Un altro approccio è mirato all’immortalità delle staminali tumorali. Da che cosa dipende il fenomeno? Essenzialmente dalla straordinaria capacità di queste cellule di riparare il proprio DNA che si danneggia col passare del tempo. Per questo i farmaci inibitori dei meccanismi della riparazione, i cosiddetti PARP inhibitors, già utilizzati per il trattamento di alcuni tipi di tumore al seno e per il cancro alle ovaie in fase avanzata, potrebbero rivelarsi efficaci anche contro altre forme di cancro.
Nella ricerca si utilizzano le cellule staminali del cancro anche per riprodurre alcune parti o caratteristiche dei tumori in laboratorio, e per sfruttare tali cellule come possibili “cavalli di Troia” per colpire il cancro dall’interno.
Uno dei programmi sostenuti negli anni passati dalle donazioni del 5 per mille ad AIRC, è stato coordinato da Ruggero De Maria, all’epoca Direttore scientifico dell’Istituto nazionale tumori Regina Elena e oggi all’Università Cattolica del Sacro Cuore. Nel corso del programma i ricercatori hanno riprodotto in laboratorio parti dei tumori del polmone e del colon di singoli pazienti. L’obiettivo era valutare i farmaci più promettenti e identificare i pazienti che avrebbero potuto trarre maggiori benefici da ciascuna terapia. Recentemente, un gruppo di ricercatori dell’Istituto superiore di sanità ha approfondito tali studi in un progetto coordinato da Ann Zeuner del Dipartimento di oncologia e medicina molecolare, sostenuto da Fondazione AIRC. In particolare è stata trovata, nei tumori del colon, una piccola popolazione di cellule staminali tumorali dormienti. Oltre a essere potenzialmente più cancerogene, in quanto cellule staminali tumorali, sono anche molto resistenti alle terapie. La scoperta ha aggiunto un ulteriore tassello alle conoscenze sulle cellule staminali tumorali che, come abbiamo detto, rappresentano un bersaglio nella lotta ai diversi tipi di tumori.

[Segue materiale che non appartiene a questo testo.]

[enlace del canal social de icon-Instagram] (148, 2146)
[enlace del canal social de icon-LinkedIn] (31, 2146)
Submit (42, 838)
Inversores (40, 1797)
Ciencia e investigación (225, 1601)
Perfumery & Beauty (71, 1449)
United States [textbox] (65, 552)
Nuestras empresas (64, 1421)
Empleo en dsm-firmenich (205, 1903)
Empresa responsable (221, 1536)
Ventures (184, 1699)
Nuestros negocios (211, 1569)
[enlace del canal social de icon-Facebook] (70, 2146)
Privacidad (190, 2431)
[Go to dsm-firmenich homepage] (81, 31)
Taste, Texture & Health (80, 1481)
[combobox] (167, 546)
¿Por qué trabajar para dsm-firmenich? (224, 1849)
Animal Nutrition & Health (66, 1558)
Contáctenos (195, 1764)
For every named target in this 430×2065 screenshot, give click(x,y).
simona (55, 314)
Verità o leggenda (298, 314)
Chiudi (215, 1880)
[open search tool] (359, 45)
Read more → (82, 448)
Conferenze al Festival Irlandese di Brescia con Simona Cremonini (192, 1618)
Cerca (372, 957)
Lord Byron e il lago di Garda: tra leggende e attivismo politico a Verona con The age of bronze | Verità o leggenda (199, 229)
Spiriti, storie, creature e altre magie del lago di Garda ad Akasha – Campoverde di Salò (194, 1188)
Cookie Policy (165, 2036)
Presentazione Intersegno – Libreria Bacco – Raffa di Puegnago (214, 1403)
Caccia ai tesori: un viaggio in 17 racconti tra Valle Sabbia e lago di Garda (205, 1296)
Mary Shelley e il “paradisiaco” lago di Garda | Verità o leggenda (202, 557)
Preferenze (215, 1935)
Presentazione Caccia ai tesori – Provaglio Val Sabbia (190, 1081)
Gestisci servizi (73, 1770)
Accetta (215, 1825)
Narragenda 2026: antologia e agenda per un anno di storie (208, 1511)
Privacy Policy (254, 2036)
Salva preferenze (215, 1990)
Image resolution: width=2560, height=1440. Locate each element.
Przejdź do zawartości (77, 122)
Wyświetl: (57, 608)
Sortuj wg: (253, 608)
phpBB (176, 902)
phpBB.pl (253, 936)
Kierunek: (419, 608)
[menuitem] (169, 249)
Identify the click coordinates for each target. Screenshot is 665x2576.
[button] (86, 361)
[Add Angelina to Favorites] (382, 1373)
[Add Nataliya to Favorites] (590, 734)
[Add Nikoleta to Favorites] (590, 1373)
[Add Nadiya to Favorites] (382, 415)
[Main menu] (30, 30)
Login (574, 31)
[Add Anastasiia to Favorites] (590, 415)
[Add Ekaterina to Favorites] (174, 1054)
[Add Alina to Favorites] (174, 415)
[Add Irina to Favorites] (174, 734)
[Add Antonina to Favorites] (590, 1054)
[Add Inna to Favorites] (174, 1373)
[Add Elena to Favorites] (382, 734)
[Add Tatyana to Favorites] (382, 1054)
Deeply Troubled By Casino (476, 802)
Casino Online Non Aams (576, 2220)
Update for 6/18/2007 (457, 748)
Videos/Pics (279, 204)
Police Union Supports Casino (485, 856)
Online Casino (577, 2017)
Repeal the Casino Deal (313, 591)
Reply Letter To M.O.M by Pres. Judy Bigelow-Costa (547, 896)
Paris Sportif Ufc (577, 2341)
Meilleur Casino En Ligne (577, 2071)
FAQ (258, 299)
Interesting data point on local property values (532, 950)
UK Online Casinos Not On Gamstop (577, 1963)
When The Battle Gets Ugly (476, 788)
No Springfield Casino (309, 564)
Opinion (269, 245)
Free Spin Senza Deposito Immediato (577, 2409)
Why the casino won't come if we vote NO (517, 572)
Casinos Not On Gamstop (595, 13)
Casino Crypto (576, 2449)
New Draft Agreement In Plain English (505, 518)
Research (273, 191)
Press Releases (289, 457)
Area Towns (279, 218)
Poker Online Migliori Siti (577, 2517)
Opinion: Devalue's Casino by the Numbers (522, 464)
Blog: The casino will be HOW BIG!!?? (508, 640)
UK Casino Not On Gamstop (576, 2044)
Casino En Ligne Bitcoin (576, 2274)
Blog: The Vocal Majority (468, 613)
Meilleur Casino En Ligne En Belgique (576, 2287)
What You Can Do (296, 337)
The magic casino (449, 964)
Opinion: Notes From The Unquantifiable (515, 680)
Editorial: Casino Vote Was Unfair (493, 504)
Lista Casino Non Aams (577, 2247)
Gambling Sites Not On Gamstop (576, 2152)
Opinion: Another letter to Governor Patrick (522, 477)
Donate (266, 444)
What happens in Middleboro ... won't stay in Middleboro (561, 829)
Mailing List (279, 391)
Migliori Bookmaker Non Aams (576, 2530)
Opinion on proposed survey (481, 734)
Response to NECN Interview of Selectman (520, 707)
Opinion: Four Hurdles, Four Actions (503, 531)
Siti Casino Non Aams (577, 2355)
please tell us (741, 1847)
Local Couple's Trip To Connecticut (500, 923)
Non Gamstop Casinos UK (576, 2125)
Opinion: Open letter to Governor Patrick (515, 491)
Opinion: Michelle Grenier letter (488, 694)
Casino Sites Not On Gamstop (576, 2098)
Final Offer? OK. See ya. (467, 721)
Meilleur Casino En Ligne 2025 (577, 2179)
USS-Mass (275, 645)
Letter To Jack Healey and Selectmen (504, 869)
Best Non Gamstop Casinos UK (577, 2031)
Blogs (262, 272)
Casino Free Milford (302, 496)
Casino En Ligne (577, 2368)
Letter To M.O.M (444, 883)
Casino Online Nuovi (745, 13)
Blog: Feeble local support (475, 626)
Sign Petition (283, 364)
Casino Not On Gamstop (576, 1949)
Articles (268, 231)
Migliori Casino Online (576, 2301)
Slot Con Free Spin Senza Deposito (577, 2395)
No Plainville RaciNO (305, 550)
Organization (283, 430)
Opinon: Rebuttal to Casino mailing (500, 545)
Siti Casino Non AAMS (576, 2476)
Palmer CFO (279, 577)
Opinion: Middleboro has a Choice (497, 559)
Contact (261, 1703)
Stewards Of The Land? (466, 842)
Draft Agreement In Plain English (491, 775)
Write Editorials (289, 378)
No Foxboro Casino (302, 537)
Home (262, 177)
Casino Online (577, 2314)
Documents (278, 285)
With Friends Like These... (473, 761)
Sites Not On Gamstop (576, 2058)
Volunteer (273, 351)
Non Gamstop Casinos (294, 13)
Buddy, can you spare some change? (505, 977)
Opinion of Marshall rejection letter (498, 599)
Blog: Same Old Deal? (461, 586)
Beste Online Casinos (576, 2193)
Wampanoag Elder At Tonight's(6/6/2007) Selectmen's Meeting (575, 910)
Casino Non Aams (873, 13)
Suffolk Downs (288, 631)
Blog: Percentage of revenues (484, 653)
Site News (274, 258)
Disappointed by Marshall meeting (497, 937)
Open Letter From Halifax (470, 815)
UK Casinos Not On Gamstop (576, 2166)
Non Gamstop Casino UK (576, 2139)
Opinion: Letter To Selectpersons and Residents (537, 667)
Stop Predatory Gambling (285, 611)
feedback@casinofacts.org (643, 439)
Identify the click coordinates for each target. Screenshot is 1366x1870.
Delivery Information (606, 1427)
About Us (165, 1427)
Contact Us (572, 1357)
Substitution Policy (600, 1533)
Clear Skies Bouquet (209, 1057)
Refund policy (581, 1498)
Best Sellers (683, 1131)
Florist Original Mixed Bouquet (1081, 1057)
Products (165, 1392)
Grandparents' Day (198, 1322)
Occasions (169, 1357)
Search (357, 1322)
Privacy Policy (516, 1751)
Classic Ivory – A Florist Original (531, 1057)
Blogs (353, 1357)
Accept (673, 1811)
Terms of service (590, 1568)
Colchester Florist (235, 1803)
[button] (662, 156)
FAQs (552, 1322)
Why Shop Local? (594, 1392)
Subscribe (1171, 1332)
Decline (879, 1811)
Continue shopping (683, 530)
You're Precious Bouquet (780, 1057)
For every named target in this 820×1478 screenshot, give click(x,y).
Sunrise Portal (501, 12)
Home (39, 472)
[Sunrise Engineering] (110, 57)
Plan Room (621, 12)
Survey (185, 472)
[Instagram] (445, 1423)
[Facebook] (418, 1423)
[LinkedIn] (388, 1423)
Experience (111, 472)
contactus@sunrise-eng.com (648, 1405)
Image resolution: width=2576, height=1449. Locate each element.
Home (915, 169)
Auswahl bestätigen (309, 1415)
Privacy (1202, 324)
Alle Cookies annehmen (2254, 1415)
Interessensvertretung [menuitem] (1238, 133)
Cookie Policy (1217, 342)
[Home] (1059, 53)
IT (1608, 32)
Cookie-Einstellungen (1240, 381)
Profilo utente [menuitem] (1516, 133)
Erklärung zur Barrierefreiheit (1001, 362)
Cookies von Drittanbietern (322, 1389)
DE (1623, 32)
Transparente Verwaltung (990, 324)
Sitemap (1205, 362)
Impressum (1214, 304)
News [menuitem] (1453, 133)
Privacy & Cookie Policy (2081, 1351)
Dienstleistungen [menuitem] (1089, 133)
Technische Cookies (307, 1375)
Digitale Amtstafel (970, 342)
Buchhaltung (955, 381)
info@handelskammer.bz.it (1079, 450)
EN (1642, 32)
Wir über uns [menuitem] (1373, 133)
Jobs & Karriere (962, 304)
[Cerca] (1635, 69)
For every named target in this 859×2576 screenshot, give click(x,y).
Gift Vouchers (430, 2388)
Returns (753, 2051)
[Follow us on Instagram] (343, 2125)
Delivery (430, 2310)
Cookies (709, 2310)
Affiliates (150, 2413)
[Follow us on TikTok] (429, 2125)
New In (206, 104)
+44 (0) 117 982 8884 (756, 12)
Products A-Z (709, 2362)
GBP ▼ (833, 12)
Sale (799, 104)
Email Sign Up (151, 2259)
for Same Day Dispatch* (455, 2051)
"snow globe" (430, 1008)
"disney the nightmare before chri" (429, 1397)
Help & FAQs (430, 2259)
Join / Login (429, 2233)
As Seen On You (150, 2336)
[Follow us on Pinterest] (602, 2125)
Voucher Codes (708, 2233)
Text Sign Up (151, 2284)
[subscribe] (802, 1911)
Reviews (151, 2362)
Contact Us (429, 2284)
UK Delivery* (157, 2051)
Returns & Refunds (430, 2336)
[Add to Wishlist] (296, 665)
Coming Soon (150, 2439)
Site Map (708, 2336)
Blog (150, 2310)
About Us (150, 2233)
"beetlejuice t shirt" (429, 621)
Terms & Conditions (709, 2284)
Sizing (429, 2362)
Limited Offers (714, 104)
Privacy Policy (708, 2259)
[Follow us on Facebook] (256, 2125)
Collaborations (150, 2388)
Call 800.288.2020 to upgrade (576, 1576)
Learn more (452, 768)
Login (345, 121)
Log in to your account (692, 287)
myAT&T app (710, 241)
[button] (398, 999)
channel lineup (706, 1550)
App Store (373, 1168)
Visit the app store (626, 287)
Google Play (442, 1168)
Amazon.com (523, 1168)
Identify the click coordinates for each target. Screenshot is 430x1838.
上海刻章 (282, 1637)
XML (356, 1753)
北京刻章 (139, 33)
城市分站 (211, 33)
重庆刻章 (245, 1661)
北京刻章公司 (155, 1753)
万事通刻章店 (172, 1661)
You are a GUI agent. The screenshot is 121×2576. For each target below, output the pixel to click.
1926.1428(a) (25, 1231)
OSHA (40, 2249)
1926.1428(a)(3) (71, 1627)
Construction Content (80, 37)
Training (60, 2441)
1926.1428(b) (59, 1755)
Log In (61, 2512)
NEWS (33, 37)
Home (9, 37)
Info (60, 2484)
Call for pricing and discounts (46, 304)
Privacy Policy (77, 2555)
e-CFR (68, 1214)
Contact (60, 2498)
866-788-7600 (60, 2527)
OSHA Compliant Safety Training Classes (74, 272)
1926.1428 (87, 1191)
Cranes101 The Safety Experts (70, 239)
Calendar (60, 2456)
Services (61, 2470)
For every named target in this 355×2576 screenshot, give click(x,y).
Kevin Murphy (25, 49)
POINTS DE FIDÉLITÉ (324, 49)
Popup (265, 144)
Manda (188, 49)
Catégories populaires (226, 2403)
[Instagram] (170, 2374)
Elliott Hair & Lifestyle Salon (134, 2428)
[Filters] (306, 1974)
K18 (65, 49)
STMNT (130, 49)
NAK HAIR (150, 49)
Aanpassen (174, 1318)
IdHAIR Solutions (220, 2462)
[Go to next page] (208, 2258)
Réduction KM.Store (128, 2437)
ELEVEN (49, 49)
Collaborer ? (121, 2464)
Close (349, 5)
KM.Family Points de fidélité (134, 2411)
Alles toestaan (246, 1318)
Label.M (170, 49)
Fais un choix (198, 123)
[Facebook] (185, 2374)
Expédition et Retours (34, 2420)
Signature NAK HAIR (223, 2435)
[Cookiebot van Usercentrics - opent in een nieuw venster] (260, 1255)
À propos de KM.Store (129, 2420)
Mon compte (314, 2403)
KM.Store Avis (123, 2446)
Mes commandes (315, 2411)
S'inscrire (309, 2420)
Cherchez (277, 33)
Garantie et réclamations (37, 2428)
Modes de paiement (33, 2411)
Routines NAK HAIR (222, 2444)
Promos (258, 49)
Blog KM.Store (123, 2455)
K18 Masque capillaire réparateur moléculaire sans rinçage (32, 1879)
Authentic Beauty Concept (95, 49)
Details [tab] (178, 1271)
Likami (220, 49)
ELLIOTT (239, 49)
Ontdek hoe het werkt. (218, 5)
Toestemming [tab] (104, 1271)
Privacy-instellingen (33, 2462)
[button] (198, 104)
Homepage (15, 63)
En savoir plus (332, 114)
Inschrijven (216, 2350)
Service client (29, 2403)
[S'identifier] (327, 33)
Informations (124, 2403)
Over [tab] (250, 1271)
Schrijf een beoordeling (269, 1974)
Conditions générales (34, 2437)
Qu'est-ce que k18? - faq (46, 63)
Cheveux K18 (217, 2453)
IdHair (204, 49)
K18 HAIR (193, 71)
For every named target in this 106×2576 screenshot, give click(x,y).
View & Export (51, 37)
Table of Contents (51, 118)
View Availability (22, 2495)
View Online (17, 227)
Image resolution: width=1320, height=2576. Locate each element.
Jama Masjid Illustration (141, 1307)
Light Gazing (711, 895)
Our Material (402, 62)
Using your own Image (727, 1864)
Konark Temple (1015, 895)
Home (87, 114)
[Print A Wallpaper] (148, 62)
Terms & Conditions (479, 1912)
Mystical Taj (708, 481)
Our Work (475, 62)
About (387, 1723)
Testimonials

Recentemente, un gruppo di ricercatori sostenuto da AIRC e coordinato da Francesco Nicassio, dell’Istituto italiano di tecnologia, e dallo stesso Pier Paolo di Fiore, ha individuato due interruttori molecolari (miR-146a e miR-146b) capaci di bloccare il tumore al seno. Inattivando tali interruttori si interrompe infatti la proliferazione delle cellule staminali tumorali. Inoltre, in uno studio guidato da Antonella Sistigu e Martina Musella, è stato individuato un meccanismo di resistenza ai farmaci nel tumore al seno. Tale meccanismo porta alla formazione di cellule staminali tumorali in grado di causare recidive e metastasi. Grazie al sostegno di Fondazione AIRC e del Ministero della salute, questo progetto di ricerca è nato dalla collaborazione tra l’Università Cattolica, il Campus Bio-medico di Roma, e la Fondazione IIGM.